▼

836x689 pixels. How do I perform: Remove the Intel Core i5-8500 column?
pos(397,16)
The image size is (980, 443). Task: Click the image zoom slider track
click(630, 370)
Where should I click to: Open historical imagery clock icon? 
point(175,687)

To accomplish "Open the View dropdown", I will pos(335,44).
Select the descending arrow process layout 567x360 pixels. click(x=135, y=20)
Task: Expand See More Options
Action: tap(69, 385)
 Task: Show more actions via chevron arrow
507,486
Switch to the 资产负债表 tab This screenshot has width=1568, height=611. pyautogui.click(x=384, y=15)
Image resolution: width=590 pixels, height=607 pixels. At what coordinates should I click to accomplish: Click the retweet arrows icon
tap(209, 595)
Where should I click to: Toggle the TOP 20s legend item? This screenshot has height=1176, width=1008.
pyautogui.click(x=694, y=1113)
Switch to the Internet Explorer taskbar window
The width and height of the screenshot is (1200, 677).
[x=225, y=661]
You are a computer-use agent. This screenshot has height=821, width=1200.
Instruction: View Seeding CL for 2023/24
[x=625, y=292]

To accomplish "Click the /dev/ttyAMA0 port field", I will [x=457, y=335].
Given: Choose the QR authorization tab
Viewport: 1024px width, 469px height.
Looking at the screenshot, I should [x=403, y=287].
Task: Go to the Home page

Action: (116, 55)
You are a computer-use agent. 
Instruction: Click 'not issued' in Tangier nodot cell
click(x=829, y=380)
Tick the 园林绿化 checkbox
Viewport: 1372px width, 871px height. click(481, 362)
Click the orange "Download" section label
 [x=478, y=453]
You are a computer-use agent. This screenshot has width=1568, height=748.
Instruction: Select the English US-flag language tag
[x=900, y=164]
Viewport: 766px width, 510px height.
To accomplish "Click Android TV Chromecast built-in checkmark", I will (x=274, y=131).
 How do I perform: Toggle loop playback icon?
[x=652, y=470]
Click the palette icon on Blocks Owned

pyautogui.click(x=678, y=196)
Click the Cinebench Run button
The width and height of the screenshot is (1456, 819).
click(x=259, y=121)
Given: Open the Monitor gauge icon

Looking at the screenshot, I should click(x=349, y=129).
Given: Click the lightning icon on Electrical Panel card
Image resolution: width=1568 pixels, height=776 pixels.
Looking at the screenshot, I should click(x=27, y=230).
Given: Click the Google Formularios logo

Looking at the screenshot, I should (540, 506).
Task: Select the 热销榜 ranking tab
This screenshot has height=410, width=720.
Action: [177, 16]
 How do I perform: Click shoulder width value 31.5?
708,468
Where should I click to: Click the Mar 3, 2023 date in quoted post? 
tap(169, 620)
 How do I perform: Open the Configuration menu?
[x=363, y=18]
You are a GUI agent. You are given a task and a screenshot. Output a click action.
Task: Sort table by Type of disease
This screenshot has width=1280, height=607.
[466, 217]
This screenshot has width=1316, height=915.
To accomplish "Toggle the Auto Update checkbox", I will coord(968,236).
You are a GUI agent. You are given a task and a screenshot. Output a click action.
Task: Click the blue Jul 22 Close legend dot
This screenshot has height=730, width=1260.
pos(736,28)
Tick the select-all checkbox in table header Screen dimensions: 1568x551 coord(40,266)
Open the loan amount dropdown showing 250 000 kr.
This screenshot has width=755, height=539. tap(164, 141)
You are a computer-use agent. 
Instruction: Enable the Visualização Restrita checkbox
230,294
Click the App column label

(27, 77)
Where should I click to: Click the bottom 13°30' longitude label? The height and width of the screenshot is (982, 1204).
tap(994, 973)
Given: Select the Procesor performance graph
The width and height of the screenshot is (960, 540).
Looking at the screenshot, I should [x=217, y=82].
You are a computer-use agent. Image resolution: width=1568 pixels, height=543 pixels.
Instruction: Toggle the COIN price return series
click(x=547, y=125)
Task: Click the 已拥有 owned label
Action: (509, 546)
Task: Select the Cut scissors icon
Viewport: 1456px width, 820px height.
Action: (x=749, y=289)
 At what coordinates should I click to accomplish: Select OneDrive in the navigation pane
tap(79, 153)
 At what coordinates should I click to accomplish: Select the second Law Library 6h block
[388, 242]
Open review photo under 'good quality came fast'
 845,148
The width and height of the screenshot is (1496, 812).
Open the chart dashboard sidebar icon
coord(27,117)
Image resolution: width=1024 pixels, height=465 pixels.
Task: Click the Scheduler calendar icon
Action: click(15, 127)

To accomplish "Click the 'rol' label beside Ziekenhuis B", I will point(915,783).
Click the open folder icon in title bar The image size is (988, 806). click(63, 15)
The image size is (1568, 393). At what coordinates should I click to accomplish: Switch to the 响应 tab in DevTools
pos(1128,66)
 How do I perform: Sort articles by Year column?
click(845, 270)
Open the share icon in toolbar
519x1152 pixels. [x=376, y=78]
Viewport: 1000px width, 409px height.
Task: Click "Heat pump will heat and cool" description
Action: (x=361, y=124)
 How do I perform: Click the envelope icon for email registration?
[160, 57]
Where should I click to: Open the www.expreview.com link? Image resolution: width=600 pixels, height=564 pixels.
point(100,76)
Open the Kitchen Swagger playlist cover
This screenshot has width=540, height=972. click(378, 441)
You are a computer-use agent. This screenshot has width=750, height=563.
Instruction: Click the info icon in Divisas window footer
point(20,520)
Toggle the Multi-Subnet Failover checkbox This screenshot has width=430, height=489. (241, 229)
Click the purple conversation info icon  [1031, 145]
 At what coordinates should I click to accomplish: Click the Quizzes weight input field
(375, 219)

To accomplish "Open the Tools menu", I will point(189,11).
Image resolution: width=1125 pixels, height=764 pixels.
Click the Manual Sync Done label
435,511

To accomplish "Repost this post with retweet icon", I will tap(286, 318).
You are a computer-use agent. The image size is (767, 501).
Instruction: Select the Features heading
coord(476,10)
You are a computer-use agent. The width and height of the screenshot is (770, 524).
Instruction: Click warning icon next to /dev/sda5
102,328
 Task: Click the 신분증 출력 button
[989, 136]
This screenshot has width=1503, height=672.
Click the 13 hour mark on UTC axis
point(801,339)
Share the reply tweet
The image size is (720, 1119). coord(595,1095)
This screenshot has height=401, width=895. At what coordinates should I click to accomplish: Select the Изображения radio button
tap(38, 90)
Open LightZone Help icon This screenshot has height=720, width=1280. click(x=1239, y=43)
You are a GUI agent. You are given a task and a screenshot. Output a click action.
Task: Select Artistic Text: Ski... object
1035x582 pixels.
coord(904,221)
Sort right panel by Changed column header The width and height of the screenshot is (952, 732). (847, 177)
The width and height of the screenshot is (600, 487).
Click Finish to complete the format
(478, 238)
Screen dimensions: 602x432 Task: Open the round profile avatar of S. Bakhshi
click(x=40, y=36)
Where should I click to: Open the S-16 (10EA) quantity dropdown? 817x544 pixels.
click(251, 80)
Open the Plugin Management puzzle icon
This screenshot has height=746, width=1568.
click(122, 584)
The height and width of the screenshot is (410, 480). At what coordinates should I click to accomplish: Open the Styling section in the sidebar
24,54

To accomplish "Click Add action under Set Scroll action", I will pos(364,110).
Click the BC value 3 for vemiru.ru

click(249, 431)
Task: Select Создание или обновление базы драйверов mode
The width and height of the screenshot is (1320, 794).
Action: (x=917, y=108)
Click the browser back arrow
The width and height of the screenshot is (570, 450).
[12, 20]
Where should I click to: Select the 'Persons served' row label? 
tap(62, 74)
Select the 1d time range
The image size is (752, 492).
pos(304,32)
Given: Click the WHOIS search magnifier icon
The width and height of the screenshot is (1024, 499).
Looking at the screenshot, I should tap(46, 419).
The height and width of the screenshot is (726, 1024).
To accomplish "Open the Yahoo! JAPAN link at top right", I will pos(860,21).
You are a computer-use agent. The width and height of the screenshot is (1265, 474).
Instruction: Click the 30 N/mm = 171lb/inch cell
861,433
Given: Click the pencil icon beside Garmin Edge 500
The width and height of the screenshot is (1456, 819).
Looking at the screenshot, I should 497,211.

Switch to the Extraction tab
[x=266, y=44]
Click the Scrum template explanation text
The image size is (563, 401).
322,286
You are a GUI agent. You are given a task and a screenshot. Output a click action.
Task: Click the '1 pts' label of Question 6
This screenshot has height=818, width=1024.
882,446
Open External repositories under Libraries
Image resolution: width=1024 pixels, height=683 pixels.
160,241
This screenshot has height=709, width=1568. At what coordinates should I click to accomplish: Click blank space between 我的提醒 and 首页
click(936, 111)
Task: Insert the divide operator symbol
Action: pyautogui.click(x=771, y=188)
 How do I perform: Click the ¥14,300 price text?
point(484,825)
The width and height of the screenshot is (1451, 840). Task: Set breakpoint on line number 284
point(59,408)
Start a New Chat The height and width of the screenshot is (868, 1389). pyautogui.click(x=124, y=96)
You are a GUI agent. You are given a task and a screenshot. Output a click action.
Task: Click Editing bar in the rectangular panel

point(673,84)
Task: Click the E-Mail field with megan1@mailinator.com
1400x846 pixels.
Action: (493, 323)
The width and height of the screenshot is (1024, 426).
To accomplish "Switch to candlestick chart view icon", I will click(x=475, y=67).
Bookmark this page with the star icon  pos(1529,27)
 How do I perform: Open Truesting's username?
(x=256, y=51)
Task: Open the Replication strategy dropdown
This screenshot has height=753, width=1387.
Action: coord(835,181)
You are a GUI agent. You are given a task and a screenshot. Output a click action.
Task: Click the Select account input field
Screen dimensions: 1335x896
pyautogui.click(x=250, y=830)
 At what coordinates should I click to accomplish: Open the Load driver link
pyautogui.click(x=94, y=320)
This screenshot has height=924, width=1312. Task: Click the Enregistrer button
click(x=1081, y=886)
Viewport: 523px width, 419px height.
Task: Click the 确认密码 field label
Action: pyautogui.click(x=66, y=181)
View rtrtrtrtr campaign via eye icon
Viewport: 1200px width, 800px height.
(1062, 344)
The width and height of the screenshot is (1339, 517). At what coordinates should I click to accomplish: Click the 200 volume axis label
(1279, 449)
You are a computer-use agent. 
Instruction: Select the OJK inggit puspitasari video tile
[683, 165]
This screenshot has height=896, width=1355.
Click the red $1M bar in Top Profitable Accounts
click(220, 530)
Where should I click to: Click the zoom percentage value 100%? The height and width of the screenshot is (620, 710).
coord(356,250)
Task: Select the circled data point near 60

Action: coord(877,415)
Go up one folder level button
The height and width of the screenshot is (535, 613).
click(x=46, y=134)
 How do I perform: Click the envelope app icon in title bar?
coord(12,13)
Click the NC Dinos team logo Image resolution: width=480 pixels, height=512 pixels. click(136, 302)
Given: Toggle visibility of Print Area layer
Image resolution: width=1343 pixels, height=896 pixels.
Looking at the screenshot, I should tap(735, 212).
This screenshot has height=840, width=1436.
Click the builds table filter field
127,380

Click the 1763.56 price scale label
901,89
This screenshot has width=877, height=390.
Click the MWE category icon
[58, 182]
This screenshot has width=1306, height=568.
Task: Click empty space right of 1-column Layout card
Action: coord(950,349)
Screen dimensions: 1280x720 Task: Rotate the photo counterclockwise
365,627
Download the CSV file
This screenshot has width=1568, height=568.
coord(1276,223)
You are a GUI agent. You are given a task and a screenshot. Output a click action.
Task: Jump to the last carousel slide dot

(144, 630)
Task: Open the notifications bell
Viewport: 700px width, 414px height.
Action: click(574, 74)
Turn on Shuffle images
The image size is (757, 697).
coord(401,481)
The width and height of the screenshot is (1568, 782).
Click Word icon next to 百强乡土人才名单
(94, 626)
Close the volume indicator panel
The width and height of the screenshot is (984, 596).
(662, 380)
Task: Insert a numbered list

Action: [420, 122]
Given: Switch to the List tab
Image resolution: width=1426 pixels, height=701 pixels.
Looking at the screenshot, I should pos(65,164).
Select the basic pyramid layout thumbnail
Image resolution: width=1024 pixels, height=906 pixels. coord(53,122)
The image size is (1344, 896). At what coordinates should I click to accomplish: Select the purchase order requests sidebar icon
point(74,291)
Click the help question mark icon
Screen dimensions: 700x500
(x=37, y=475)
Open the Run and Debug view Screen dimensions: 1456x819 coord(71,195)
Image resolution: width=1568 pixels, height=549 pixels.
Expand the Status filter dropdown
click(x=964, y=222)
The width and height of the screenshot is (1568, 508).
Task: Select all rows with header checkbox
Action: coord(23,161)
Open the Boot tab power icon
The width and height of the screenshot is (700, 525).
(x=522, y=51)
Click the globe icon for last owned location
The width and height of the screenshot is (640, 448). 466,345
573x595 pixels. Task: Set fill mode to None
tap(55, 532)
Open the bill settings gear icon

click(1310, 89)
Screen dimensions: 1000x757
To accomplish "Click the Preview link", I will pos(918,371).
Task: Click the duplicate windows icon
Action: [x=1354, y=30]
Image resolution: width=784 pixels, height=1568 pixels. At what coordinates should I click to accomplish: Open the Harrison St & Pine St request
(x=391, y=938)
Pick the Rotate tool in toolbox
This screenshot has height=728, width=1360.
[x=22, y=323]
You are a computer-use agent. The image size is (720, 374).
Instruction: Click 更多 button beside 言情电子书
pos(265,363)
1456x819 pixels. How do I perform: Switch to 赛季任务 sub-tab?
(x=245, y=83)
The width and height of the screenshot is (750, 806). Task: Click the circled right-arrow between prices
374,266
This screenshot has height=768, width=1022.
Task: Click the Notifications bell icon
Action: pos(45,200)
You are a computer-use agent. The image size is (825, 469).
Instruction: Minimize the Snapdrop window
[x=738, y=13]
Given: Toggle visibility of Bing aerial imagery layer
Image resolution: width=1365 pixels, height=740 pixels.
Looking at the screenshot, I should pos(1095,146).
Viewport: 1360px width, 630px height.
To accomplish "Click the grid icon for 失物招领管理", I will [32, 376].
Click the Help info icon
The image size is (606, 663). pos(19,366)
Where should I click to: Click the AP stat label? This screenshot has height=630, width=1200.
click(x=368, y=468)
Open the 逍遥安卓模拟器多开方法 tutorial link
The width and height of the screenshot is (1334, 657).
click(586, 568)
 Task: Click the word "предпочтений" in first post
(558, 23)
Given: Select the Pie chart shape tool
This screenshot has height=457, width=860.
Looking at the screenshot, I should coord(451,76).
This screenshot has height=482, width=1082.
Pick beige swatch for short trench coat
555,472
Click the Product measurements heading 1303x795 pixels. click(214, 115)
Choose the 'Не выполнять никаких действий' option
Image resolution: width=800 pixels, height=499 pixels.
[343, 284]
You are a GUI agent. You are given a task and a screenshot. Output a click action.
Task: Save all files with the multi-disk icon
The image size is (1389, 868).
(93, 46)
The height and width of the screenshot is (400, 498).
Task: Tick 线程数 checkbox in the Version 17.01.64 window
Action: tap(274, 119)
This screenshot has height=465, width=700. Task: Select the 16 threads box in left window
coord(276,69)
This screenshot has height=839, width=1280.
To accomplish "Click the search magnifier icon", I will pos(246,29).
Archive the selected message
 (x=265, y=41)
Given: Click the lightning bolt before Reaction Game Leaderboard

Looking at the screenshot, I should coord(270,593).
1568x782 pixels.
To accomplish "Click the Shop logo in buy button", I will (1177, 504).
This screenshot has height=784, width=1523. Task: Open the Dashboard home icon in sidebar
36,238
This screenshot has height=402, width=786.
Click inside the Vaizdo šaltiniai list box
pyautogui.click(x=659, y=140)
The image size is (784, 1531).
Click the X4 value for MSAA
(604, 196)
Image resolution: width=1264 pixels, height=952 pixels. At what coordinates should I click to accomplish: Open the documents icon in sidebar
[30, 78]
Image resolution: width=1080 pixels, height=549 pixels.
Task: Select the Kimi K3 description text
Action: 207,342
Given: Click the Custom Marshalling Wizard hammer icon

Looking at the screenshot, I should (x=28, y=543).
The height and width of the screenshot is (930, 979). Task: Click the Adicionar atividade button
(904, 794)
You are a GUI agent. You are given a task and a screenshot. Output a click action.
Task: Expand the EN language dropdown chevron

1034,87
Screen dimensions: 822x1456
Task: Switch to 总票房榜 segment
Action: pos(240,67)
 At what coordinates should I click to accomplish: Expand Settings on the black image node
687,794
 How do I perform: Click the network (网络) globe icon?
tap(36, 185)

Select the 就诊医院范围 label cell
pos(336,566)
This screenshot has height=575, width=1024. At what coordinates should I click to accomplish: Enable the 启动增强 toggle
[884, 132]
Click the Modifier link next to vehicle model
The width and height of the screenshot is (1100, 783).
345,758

▲

Exercise description = Reproduce verbatim every line from the start of the records down to the line containing "Looking at the screenshot, I should click(x=349, y=129).", with both ends included.

Result below =
836x689 pixels. How do I perform: Remove the Intel Core i5-8500 column?
pos(397,16)
The image size is (980, 443). Task: Click the image zoom slider track
click(630, 370)
Where should I click to: Open historical imagery clock icon? 
point(175,687)

To accomplish "Open the View dropdown", I will pos(335,44).
Select the descending arrow process layout 567x360 pixels. click(x=135, y=20)
Task: Expand See More Options
Action: tap(69, 385)
 Task: Show more actions via chevron arrow
507,486
Switch to the 资产负债表 tab This screenshot has width=1568, height=611. pyautogui.click(x=384, y=15)
Image resolution: width=590 pixels, height=607 pixels. At what coordinates should I click to accomplish: Click the retweet arrows icon
tap(209, 595)
Where should I click to: Toggle the TOP 20s legend item? This screenshot has height=1176, width=1008.
pyautogui.click(x=694, y=1113)
Switch to the Internet Explorer taskbar window
The width and height of the screenshot is (1200, 677).
[x=225, y=661]
You are a computer-use agent. This screenshot has height=821, width=1200.
Instruction: View Seeding CL for 2023/24
[x=625, y=292]

To accomplish "Click the /dev/ttyAMA0 port field", I will [x=457, y=335].
Given: Choose the QR authorization tab
Viewport: 1024px width, 469px height.
Looking at the screenshot, I should [x=403, y=287].
Task: Go to the Home page

Action: (116, 55)
You are a computer-use agent. 
Instruction: Click 'not issued' in Tangier nodot cell
click(x=829, y=380)
Tick the 园林绿化 checkbox
Viewport: 1372px width, 871px height. click(481, 362)
Click the orange "Download" section label
 [x=478, y=453]
You are a computer-use agent. This screenshot has width=1568, height=748.
Instruction: Select the English US-flag language tag
[x=900, y=164]
Viewport: 766px width, 510px height.
To accomplish "Click Android TV Chromecast built-in checkmark", I will (x=274, y=131).
 How do I perform: Toggle loop playback icon?
[x=652, y=470]
Click the palette icon on Blocks Owned

pyautogui.click(x=678, y=196)
Click the Cinebench Run button
The width and height of the screenshot is (1456, 819).
click(x=259, y=121)
Given: Open the Monitor gauge icon

Looking at the screenshot, I should click(x=349, y=129).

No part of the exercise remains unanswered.